• **EXERCISE AIM**
Return the lines below that carry the word "variable".
##### SUPPLIED ENTRIES
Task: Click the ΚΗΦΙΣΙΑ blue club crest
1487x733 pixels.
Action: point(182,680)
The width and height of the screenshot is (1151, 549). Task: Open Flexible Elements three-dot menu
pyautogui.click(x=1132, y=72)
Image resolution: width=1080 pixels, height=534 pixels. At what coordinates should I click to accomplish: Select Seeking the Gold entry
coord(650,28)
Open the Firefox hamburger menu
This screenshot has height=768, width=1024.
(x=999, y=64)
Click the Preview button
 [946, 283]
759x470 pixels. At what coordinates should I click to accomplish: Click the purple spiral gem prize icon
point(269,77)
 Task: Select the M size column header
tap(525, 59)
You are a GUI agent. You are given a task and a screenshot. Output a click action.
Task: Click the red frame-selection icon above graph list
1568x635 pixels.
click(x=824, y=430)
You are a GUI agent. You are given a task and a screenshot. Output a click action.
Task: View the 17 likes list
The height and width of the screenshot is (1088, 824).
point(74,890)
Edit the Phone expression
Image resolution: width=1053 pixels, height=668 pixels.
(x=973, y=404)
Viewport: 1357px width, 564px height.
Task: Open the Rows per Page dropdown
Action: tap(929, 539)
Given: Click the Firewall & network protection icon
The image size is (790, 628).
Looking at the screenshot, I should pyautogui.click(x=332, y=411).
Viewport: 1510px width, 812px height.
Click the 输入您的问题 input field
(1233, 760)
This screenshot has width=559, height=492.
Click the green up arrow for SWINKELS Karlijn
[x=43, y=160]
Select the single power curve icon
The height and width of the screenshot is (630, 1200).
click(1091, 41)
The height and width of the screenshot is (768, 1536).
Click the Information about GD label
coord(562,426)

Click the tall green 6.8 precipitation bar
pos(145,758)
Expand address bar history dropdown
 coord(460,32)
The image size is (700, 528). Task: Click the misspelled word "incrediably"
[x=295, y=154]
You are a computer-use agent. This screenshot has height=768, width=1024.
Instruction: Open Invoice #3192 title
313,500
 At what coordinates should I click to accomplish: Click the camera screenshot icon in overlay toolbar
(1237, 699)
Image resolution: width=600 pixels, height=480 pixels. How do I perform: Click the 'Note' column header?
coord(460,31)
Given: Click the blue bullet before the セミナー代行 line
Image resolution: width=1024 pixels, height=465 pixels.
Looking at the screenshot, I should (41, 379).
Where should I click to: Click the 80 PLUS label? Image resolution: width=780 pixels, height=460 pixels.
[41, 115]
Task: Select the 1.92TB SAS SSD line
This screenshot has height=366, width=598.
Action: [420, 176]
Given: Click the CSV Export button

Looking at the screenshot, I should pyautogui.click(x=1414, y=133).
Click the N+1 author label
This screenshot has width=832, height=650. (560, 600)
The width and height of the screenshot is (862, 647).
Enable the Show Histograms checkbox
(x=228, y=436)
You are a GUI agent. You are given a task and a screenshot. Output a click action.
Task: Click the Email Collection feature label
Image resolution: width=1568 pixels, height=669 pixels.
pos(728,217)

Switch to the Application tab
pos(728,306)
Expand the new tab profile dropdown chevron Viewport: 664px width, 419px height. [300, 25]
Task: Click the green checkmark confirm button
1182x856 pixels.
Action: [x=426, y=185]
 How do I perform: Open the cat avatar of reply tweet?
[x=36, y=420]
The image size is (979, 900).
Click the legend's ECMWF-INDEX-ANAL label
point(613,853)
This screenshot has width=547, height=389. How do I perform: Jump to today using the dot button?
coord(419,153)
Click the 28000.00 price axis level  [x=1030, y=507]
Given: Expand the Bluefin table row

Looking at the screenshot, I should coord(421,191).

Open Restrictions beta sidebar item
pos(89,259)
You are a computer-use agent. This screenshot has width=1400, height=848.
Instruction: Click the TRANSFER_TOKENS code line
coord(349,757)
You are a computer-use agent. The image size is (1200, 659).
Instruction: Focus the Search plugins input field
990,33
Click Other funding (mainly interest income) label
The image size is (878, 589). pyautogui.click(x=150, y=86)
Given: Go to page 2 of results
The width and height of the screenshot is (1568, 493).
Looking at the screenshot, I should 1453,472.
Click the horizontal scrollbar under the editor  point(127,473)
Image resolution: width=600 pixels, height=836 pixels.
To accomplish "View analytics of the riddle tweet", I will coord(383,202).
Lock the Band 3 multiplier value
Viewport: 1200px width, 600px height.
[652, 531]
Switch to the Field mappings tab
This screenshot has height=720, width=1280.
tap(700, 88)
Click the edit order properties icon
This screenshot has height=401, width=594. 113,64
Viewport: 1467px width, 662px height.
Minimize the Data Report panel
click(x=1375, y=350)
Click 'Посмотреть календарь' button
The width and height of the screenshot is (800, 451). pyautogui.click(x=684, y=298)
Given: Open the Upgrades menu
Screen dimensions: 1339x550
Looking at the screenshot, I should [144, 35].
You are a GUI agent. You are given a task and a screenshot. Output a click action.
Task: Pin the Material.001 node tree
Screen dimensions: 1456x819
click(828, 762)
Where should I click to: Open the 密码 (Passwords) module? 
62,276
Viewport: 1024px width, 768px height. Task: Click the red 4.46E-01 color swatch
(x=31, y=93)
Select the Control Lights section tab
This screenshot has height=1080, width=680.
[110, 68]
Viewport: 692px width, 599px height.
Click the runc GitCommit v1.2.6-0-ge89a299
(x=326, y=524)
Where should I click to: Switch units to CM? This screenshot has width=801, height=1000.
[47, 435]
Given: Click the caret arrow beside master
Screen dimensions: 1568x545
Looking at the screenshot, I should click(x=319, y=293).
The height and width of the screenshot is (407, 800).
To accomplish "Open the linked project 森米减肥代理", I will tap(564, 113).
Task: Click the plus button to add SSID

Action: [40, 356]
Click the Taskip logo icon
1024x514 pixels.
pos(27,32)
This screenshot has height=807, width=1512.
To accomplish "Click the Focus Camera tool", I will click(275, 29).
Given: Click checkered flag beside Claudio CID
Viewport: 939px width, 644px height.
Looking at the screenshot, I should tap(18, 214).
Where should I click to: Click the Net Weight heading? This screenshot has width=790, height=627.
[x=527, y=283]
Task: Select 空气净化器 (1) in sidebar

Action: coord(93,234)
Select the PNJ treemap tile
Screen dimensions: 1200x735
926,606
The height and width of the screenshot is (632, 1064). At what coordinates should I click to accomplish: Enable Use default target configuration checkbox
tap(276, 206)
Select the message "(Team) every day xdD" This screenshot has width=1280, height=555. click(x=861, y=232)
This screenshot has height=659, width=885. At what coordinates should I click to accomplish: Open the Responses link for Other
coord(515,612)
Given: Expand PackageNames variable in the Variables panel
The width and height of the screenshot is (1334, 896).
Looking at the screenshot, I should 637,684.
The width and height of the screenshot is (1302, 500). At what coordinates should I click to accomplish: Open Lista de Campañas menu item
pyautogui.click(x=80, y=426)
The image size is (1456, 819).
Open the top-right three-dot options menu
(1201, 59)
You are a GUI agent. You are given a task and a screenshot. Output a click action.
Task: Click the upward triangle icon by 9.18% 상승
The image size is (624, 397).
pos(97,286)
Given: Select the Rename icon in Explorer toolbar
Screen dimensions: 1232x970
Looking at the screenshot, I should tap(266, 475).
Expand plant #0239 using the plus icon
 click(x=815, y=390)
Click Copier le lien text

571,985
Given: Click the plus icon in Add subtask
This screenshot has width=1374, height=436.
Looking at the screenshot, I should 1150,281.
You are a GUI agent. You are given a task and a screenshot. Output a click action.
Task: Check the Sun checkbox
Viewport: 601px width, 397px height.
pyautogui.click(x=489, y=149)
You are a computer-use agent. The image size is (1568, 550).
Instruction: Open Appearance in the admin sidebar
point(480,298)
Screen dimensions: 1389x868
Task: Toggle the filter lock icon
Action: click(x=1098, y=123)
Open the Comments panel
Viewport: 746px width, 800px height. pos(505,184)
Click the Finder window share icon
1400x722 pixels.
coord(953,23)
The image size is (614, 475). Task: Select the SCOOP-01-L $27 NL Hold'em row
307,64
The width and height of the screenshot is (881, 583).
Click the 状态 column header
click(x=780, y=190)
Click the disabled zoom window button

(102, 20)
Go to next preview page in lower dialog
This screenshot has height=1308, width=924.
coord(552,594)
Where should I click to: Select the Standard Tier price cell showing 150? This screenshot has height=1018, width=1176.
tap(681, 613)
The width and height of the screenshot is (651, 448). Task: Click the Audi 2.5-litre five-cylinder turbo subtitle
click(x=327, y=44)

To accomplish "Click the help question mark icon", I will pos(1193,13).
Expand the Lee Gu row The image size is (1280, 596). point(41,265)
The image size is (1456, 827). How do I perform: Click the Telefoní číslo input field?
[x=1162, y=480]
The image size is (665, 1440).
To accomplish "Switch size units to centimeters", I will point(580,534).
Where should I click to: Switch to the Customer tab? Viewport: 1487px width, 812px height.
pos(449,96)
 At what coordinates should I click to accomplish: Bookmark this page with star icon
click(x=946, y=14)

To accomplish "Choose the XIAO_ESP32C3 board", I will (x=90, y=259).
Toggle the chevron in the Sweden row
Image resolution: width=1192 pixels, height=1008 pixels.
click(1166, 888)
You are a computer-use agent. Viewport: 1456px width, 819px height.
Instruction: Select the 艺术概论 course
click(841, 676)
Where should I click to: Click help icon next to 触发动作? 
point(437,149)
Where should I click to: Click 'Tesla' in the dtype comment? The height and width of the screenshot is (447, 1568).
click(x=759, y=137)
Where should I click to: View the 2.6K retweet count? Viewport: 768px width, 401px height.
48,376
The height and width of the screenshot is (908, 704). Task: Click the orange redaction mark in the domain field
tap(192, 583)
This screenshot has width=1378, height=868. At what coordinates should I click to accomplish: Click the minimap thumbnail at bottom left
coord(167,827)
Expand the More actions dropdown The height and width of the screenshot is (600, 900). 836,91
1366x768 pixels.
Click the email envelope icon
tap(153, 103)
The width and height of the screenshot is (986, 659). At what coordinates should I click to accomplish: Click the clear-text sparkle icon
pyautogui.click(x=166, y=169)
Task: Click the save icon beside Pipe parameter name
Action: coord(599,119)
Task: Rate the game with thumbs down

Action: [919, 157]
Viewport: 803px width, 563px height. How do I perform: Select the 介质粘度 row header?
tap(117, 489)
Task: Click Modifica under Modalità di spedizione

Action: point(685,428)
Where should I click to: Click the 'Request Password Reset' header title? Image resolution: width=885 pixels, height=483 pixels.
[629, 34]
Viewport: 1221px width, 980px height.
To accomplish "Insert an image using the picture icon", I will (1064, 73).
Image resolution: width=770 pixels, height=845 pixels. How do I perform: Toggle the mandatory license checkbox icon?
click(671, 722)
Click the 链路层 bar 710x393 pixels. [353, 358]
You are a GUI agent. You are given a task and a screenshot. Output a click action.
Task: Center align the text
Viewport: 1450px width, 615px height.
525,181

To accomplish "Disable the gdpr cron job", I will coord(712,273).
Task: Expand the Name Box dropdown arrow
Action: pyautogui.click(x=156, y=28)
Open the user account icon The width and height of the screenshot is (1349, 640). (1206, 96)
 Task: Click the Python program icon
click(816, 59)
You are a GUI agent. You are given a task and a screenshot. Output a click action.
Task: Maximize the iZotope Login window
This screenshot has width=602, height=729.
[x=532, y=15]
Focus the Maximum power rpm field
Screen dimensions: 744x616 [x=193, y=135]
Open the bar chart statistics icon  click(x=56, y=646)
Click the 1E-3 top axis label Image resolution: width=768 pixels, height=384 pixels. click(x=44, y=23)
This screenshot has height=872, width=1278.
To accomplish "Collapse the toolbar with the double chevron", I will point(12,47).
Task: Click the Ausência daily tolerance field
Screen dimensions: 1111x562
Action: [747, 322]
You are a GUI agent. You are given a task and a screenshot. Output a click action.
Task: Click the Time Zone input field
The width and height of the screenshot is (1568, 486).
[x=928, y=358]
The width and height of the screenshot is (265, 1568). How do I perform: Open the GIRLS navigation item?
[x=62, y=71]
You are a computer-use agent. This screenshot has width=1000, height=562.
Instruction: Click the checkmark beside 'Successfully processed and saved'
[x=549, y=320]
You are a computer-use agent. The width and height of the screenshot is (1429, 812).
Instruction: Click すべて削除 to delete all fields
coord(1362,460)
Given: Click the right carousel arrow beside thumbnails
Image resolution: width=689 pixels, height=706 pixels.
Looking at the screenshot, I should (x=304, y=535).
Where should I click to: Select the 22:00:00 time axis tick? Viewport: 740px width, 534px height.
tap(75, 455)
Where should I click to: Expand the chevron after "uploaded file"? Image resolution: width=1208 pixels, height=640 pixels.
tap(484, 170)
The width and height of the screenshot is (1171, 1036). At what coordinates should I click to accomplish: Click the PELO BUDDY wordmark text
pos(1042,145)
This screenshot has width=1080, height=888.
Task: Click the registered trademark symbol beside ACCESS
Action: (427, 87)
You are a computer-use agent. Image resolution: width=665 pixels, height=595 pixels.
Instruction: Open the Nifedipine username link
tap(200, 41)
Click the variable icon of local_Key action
##########
• **WRITTEN RESPONSE**
Given: Expand PackageNames variable in the Variables panel
Click the variable icon of local_Key action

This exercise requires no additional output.